Problem description:
Report each line of the entries that includes "profile" by copying it.

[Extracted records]
┌──

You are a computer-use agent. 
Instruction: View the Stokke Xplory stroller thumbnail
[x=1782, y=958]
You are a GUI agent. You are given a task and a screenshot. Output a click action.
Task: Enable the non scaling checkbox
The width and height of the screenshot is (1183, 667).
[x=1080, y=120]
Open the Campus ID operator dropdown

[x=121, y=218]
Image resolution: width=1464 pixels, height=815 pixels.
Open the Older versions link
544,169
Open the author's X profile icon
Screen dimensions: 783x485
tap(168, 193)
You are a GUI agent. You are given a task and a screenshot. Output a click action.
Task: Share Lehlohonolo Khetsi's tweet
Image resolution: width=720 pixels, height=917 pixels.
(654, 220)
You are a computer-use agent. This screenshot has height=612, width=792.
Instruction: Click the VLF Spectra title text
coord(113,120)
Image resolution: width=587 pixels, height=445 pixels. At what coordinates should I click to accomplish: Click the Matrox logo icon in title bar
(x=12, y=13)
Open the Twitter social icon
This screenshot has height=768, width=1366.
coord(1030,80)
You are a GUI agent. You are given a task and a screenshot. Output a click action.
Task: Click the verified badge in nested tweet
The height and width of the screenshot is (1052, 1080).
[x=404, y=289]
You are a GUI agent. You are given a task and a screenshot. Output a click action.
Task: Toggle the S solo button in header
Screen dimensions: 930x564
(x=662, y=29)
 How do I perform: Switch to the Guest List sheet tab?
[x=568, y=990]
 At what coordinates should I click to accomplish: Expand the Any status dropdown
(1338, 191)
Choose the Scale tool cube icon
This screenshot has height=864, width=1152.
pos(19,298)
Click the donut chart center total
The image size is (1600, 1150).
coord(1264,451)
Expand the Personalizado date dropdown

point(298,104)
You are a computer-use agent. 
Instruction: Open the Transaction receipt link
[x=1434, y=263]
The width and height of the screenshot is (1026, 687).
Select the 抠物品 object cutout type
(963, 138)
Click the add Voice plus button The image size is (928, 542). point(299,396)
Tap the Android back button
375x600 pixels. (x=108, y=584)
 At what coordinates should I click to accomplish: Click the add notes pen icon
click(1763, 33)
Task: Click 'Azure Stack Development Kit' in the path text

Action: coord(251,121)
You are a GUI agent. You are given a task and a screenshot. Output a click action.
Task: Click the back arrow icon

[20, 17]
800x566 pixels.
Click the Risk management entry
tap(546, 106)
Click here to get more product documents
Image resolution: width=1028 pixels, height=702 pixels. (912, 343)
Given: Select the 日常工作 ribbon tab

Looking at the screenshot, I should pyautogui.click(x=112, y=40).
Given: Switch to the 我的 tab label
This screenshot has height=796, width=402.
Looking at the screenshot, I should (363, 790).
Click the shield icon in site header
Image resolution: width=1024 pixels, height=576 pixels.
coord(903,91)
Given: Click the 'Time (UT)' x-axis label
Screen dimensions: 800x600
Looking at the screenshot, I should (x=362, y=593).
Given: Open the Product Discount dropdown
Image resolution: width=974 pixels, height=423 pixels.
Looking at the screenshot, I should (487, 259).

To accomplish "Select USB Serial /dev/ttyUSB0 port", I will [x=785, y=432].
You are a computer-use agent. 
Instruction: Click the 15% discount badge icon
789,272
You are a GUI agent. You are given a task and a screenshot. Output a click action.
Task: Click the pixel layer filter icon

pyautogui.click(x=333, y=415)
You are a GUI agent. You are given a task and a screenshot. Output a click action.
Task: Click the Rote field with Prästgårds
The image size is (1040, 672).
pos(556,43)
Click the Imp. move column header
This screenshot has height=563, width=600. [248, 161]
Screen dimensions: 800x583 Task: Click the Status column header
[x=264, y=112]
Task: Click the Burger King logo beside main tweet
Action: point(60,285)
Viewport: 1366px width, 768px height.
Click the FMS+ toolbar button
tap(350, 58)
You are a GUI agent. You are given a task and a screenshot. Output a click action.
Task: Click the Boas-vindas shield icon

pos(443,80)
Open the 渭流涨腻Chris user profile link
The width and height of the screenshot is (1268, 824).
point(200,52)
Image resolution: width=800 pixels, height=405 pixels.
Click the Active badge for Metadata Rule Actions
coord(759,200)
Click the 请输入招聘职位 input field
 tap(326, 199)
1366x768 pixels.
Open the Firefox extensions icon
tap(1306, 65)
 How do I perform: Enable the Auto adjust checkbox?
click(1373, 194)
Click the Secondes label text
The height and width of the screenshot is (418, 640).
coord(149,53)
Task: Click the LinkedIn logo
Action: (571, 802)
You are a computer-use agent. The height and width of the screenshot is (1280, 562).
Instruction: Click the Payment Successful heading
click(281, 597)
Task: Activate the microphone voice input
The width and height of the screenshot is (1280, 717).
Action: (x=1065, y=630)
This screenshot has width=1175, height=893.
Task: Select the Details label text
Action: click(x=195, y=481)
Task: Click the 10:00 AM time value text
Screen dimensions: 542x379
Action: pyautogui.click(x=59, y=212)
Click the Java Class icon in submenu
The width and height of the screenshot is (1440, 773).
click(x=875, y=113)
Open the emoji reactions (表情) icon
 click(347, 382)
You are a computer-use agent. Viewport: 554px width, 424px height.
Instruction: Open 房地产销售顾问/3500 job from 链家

└──

Response:
Open the author's X profile icon
Open the 渭流涨腻Chris user profile link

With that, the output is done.